In terms of a small .380 ACP chambered pistol, Smith & Wesson had their Bodyguard handgun. However I found the Bodyguard to be too small. It is a pocket gun. The grip is so short that you can only get two fingers to hold the grip. So you have less control as a compromise to concealment. Small pistols tend to exacerbate the physics of recoil and muzzle climb simply because they are so small and harder to control. Larger pistols are easier to control in the same caliber.

This makes the Shield 380 a perfect pistol on paper. Not only is the size great for shooting, Smith & Wesson designed this gun to be easy to use. The slide has wing like protrusions at the rear to help facilitate your grip when pulling the slide back. Look at the photo below, you can see the iconic scalloped serrations of the M&P line but at the rear the last serration is wider than the rest.


The recoil spring has been lightened. This results in less resistance when pulling the slide rearward making it easier to rack. The slide even says “EZ” to let you know it is easy.

Racking the slide back is one of the difficult things to do when operating a semi automatic handgun which Smith & Wesson has addressed. The second most difficult task is loading the magazines. Sure there are some great third party devices to help you load bullets into the magazine but Smith & Wesson designed their magazine to be easy out of the box.
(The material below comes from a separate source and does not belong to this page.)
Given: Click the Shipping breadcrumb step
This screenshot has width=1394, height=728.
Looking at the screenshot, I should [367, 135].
The single stack magazine features a window cut along the side and the follower has a button that sticks out the side. So now you can just pull the follower down with one hand as your other hand loads the bullets into the magazine.

Shield 380 EZ magazine

photo by Guns & Ammo


Smith & Wesson also made this gun safer. The regular Shield pistols have a trigger safety and an optional frame safety. The Shield 380 EZ has a grip safety as well as an optional frame safety. The grip safety is like that of a 1911 or Springfield XD. Only by gripping the gun does the safety disengage and it is ready to be fired.
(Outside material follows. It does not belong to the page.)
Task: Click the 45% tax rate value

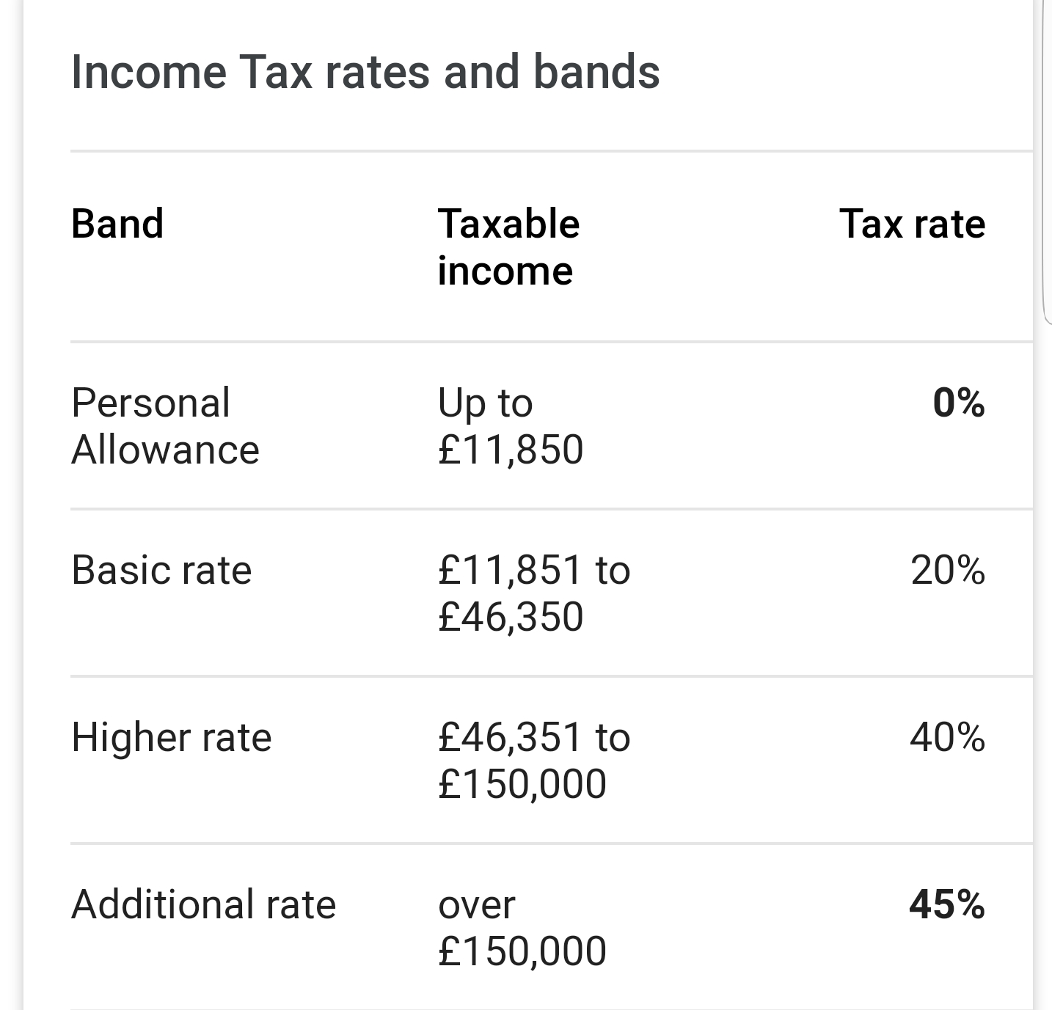Action: [x=947, y=904]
They have also included a loaded chamber indicator (LCI) at the top of the slide. This is probably due to the California regulation that handguns sold in the state of California must have a LCI. If you look at Smith & Wesson’s California compliant handguns, they all have the LCI.

SKU: 180023
Model: M&P® 380 SHIELD™ EZ™
Caliber: .380 Auto
Capacity: 8+1
Barrel Length: 3.675″ / 9.3 cm
Overall Length: 6.7″
Front Sight: White Dot
Rear Sight: Adjustable White Dot
Action: Internal Hammer Fired
Grip: Polymer
Weight: 18.5 oz / 524.5g
Barrel Material: Stainless Steel – Armornite® Finish
Slide Material: Stainless Steel – Armornite® Finish
Frame Material: Polymer
Purpose: Concealed Carry, Home Protection, Personal Protection
The Shield 380 EZ retails for just $399.99 and with Smith & Wesson days coming up you may be able to find these for a lot less. Last year M&P Shields were going for under $300 after the rebates. Some as low as $225.
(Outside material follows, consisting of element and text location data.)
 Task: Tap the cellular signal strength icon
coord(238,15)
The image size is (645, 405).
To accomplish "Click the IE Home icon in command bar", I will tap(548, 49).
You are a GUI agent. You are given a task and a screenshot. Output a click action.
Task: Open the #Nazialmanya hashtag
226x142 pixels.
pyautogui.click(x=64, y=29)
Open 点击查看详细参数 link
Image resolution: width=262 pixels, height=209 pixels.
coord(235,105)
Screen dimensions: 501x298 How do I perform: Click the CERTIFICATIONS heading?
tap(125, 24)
Nicholas Chen is a firearm aficionado. Growing up in California, He learned about firearms and hunted with his father growing up in Southern California. Once he moved out to Pennsylvania and then spent a few years in New York State, he learned to truly appreciate firearms and the second amendment. It was in New York State where he became a USPSA competitive shooter and learned about 3Gun. He is an avid fan of running and gunning. Nicholas is a fan of pretty much anything that shoots although the slicked-up race guns are what interests him the most. Having spent time with FFLs and other friends with NFA items he has begun his collection of NFA items and has learned that everything should be suppressed and full auto where possible and legal.

  • Billy Yee

    Unfortunately, even with the Loaded Chamber Indicator, this gun will never be sold in the retail market in CA due to the lack of non-existing “microstamping technology” being incorporated into the gun that is required to be added to the ridiculous CA “not unsafe” gun roster.

    • jrj90620

      Navin Gruesome is likely the next governor of CA and he’s even more antigun than the current gov.

  • Sam D’Orlaque

    I have an M&P 9mm and racking the slide has never been a problem and a 9 had a good kick to it. However, when it comes to carrying concealed, truly concealed, the 9 is to big unless the weather is real cool and you have sweaters,jackets , and other garments to arrange whatever configuration suits your needs. I’m interested in seeing the 380 in a sheild (I currently carry the 380 ruger LCPII

    • Family1stDefense

      Hi Sam. The Shield 9 is my go-to, EDC gun. While it is certainly more difficult to conceal than a Ruger LCP, it can be concealed with an untucked polo, tee shirt shirt or a jacket. According to reviews I’ve read, the 380 EZ is actually a bit larger than the Shield 9 (built on the M&P 22 frame I think) so it will be no easier to hide.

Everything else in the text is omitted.